Parallele zu Explosion in Wilhelmsburg
Scheidl verglich die Ursache für die Explosion in Hagenbrunn mit jener in Wilhelmsburg (Bezirk St. Pölten): Als am 2. Dezember 1999 in der Gemeinde ein mehrstöckiges Wohnhaus nach einer Gasexplosion komplett in sich zusammen sackte, kamen zehn Menschen ums Leben. Die jetzige Ursache im Bezirk Korneuburg sei "genauso gelagert", so der Kriminalist.

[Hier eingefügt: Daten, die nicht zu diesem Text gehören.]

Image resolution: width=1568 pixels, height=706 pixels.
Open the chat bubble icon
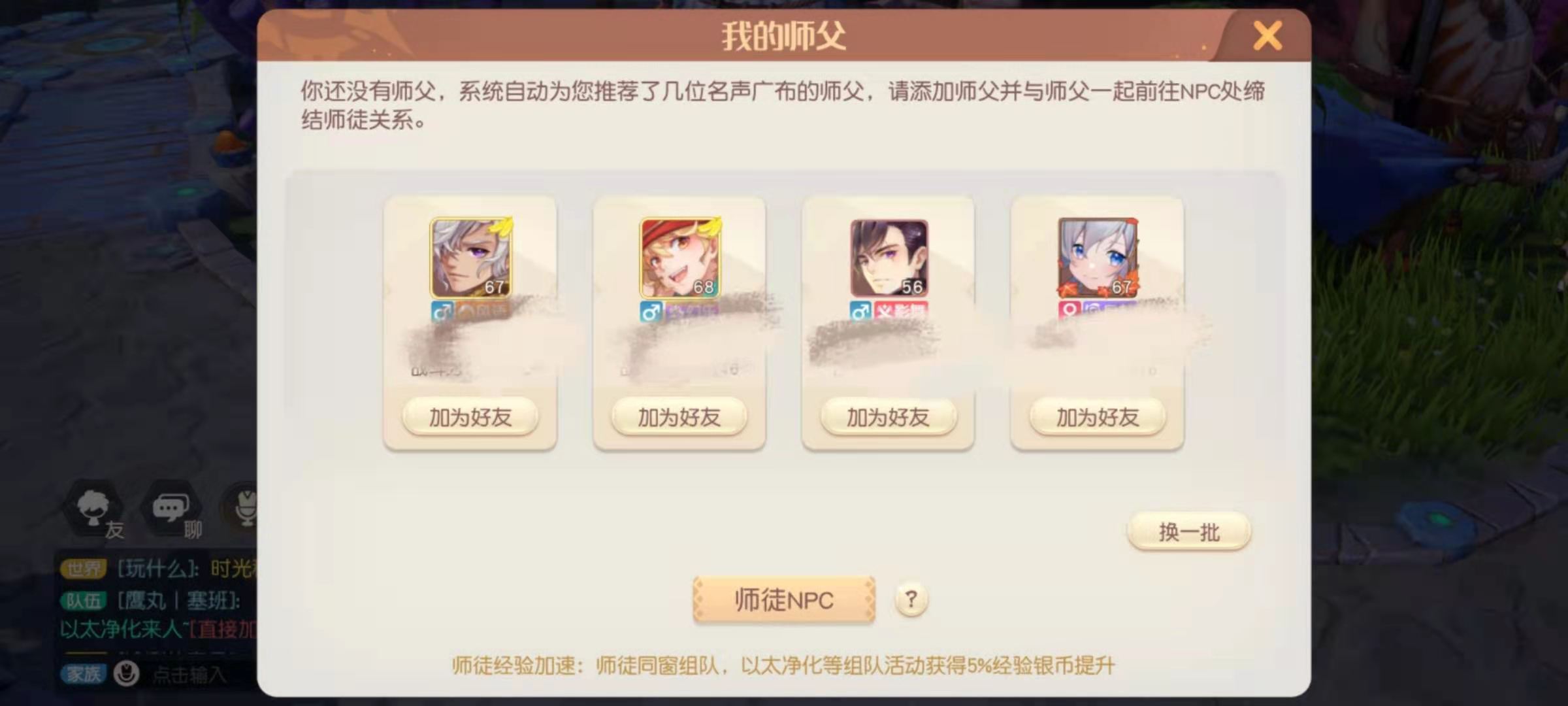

Schuldfrage muss erst geklärt werden
Noch unklar ist laut Scheidl die Schuldfrage, der Fall wurde der Staatsanwaltschaft Korneuburg übermittelt. Die EVN sei für die Gasleitung zuständig, Wienstrom für eine Elektroleitung, die über der Gasleitung neu verlegt wurde. Hierbei könnten im Zuge der Arbeiten Vibrationen verursacht worden sein, die wiederum Beschädigungen an der Abzweigung der Gasleitung verursacht haben könnten. Scheidl rechnet damit, dass seitens der Staatsanwaltschaft zwecks weiterer Erhebungen Gutachter beauftragt werden.

Christian Neubauer, Sprecher von Wien Energie, betonte, man sei in hohem Maße an einer Aufklärung des Unglücks interessiert. Status quo seien nun Überprüfungen seitens der Behörde. Wien Energie unterstütze diese "mit allen Möglichkeiten". Selbiges war von der EVN zu hören: Seit Freitag seien bereits EVN-Spezialisten in Zusammenarbeit mit dem Landeskriminalamt an Ort und Stelle im Einsatz.

Gas entzündete sich nach Einschalten des Elektroherds
Der 63-jährige Hauseigentümer war Freitag früh in die Küche gegangen, um Essen zuzubereiten. Dabei dürfte er einen sonderbaren Geruch wahrgenommen haben. Nachdem er den Elektroherd in der Küche eingeschalten hatte, kam es zur Detonation.

Frau unter Trümmern verschüttet
Nachbarn, die einen lauten Knall hörten, alamierten sofort die Rettung. Dem 63-Jährigen gelang es, sich in den Innenhof zu retten, trotzdem erlitt er schwere Verbrennungen im Gesicht und an den Händen. Er wurde mit dem Rettungswagen ins Krankenhaus Korneuburg gebracht. Seine 59-jährige Frau befand sich zum Zeitpunkt des Unglücks noch im Schlafzimmer und wurde durch die eingestürzten Gebäudeteile verschüttet. Nach ihrer Bergung durch Einsatzkräfte der Feuerwehr konnte der Notarzt nur mehr den Tod feststellen.